• PROBLEM TO WORK ON
Every line from the start of the entries up to and including the one bearing "1112x736 pixels." must be printed verbatim, without the pictures.
- - -
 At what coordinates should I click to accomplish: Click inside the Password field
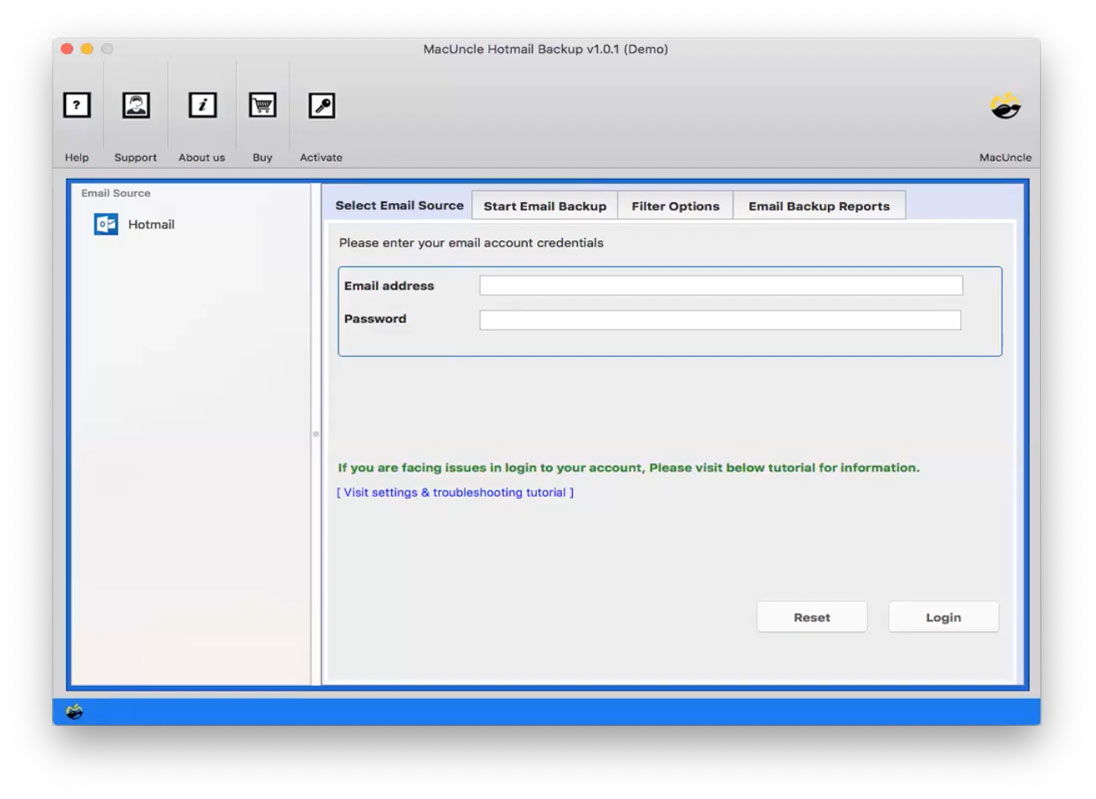(718, 318)
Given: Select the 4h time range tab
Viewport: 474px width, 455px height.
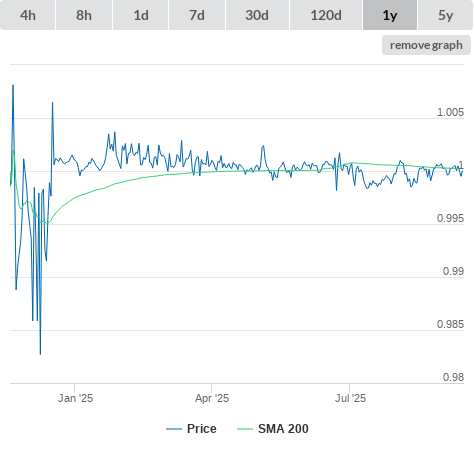Looking at the screenshot, I should [28, 15].
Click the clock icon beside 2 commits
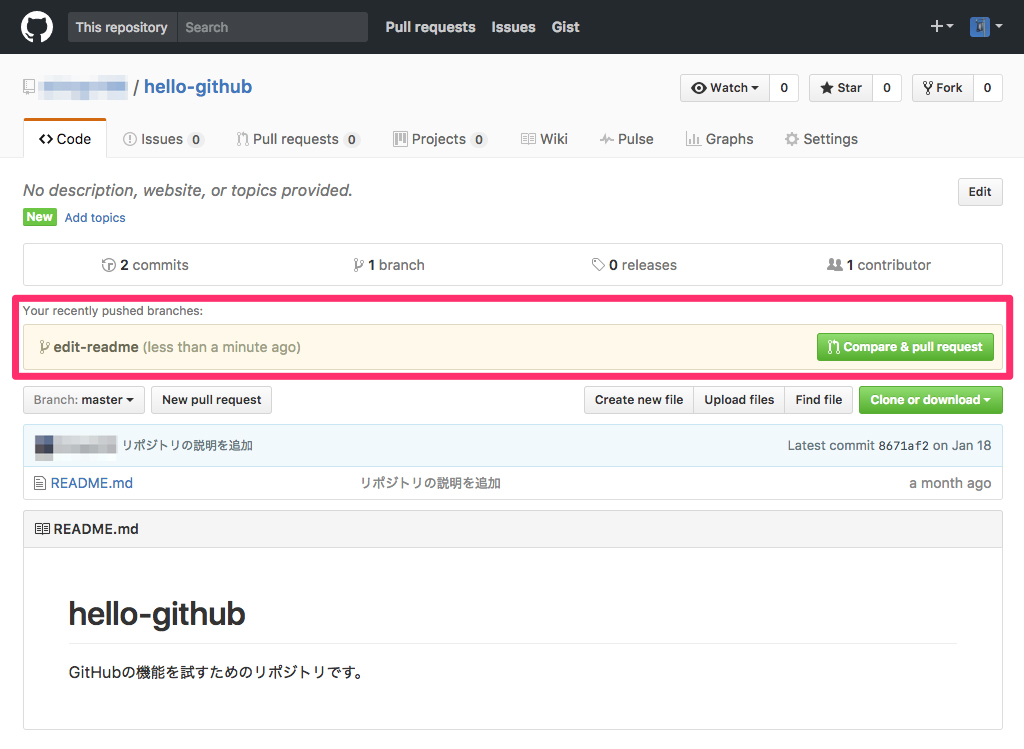Image resolution: width=1024 pixels, height=749 pixels. (x=109, y=265)
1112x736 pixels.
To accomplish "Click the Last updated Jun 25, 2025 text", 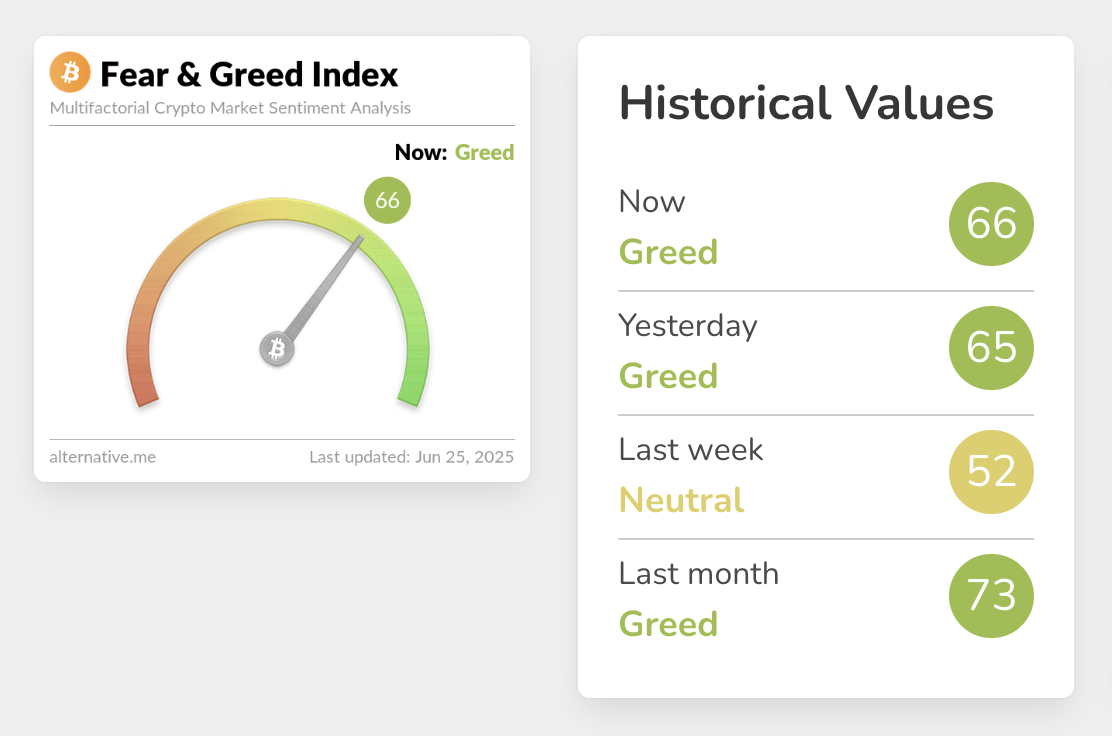I will pos(411,457).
- - -
• FINISHED TASK
 At what coordinates should I click to accomplish: Click inside the Password field
(718, 318)
Given: Select the 4h time range tab
Viewport: 474px width, 455px height.
Looking at the screenshot, I should [28, 15].
Click the clock icon beside 2 commits
Image resolution: width=1024 pixels, height=749 pixels. (x=109, y=265)
1112x736 pixels.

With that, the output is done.